You can actually make a small, medium or large pompom with your fingers. These photos show how to make the medium sized pom that is perfect for hats. (I used this pom on my Aspen Tweed Hat crochet pattern that is available at the link.) You will follow the same directions shown in the photos for all sizes, but you adjust the number of fingers wrapped with yarn to create the different sizes. I won’t give the final measurements since it really depends on the size of your hand. To know what size your pompom will be, measure your fingers like in the photo below.

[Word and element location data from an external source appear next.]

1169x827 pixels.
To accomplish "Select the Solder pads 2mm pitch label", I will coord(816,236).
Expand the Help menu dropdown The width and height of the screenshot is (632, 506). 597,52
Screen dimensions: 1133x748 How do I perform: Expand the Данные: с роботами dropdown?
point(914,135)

For a small pompom, use only two fingers: your pointer and middle fingers. Place the tying strand between these two fingers.
For a medium, use your pointer, middle and ring fingers. Place the tying strand between the pointer and middle fingers.

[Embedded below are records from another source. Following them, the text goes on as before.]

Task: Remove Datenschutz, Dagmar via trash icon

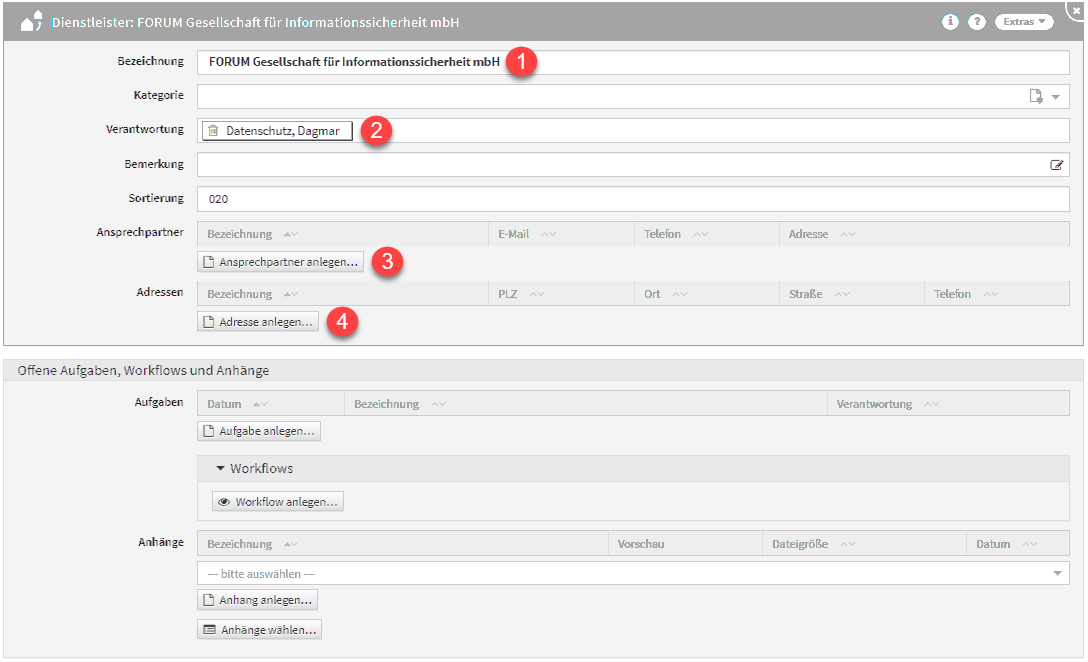Action: [213, 131]
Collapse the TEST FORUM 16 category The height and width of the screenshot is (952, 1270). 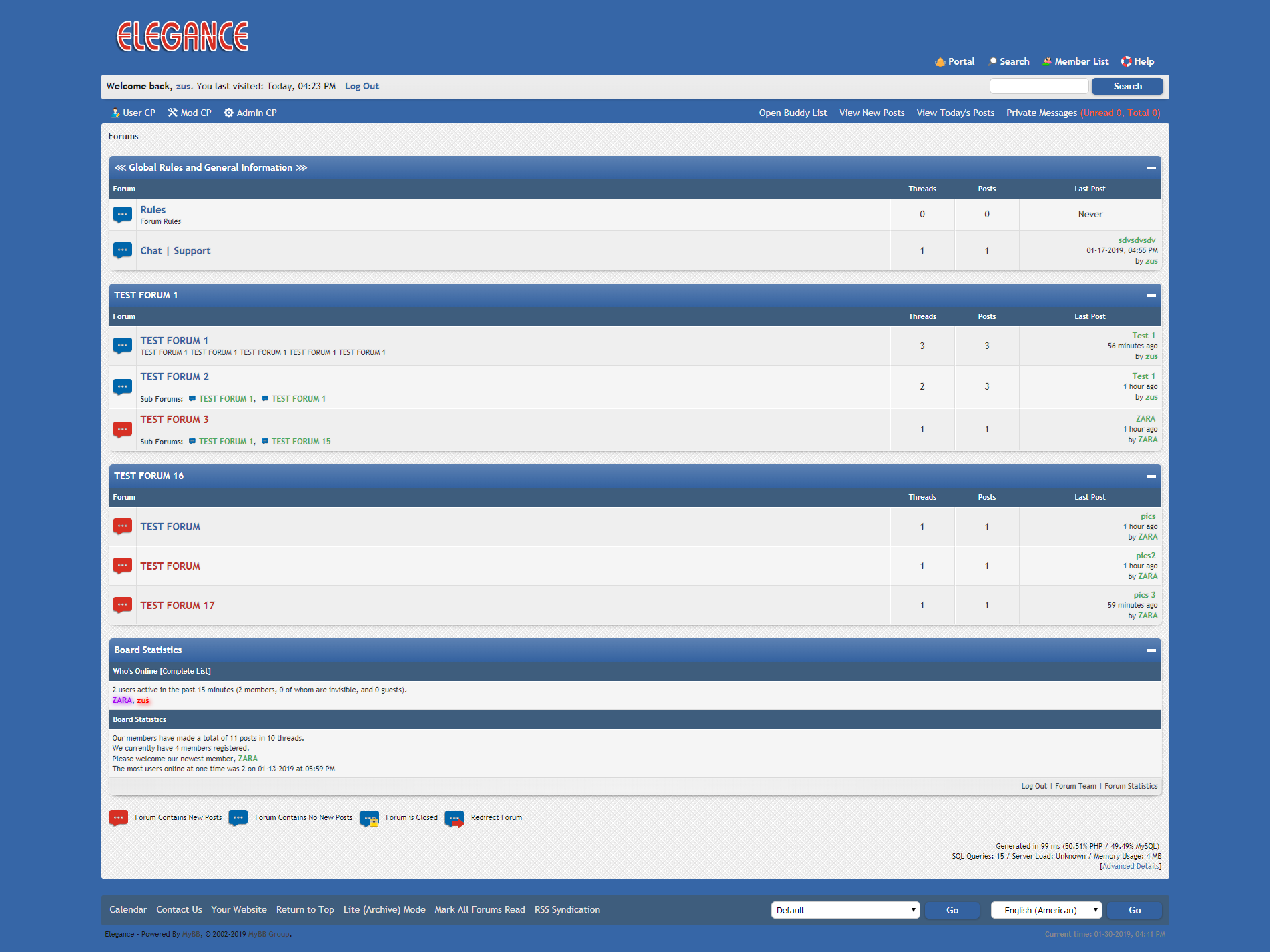(x=1151, y=476)
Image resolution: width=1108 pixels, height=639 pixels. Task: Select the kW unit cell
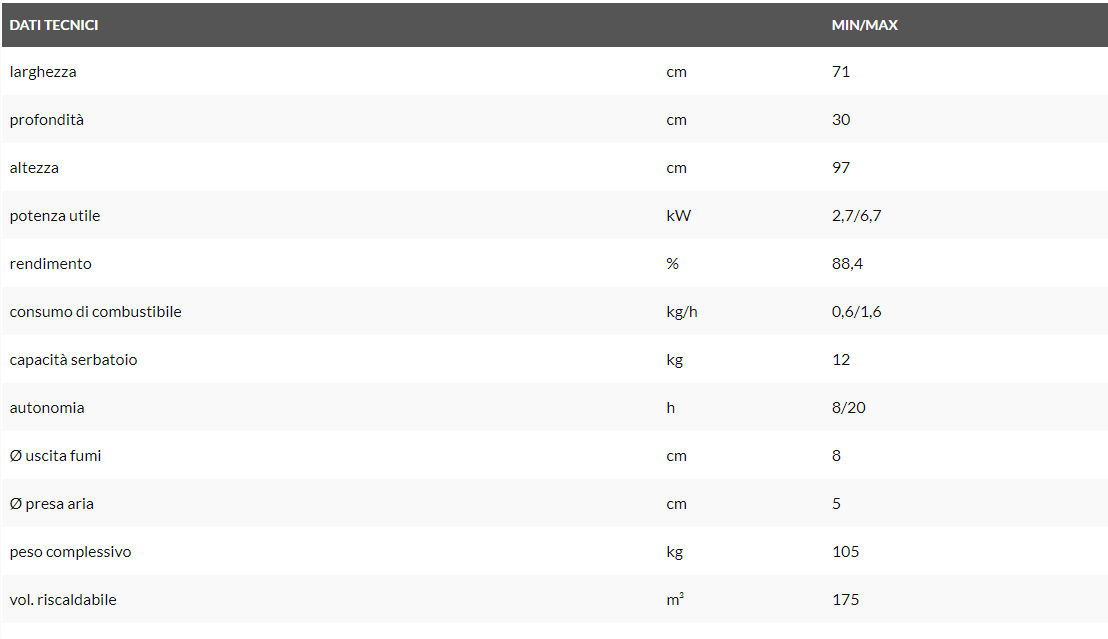coord(678,216)
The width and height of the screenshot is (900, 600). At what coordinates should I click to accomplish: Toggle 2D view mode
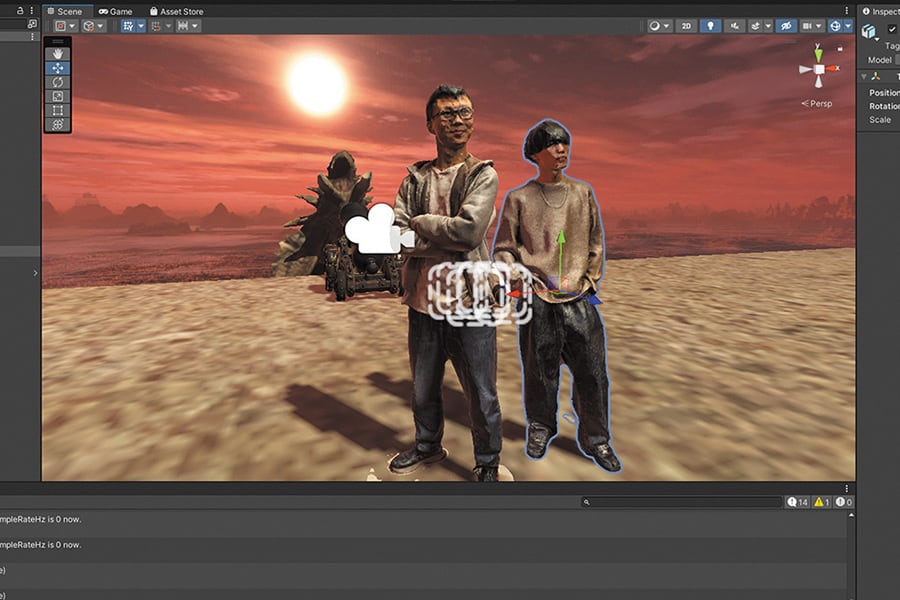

For a large, use your pointer, middle, ring and pinky fingers. Place the tying strand between the middle and ring finger.

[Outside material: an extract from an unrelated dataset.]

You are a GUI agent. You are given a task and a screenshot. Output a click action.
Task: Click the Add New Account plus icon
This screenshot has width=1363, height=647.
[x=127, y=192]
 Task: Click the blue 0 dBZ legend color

The yarn I used in this demonstration is Lion Brand Yarn Hometown USA in Aspen Tweed. This is a super bulky weight yarn, but this process will work for whatever yarn weight you choose to work with. I wrapped the yarn around my fingers 50 times, which gives you a nice full pompom. If you use a different weight yarn, you may need to adjust the number of times you wrap your fingers. For a lighter weight yarn, you may want to wrap your fingers more than 50 times for a fuller pom pom.
At the end of the tutorial, I go over how to attach your pompom to a project. In this case, it is the Aspen Tweed Hat. You will need a tapestry needle and/or a crochet hook.
Here is a pin for your Pinterest board if you’d like to save this tutorial for later…
Okay, let’s get started!
Medium Sized Pompom
Cut about an 8” – 10” length of yarn and place between your pointer and middle fingers.
Get the end of your yarn skein and pinch it between your thumb and pointer finger. Don’t let go until you’ve wrapped around it a few times.
Wrap the yarn loosely around your three fingers 50 times making sure not to cover the 8” piece wedged between your fingers.
Once you’ve wrapped it around 50 times, cut the strand to the skein. Grab the two ends of the 8” piece, pulling them around the wrapped portion as shown in the photo. Center it as much as you can between your pointer and ring fingers.
Tie the two ends of the 8” piece and pull tight, but don’t knot it just yet. Gently slide the bundle off of your fingers. Be sure to pull as tight as you can and then finish the knot.
Note: You have the option to use these longer ends that are left over from tying the center as your pieces that tie the pom to your project. That’s the easiest option. Or you can trim them too as part of the pom and add another piece for tying to your project later. The instructions are included below for adding another piece.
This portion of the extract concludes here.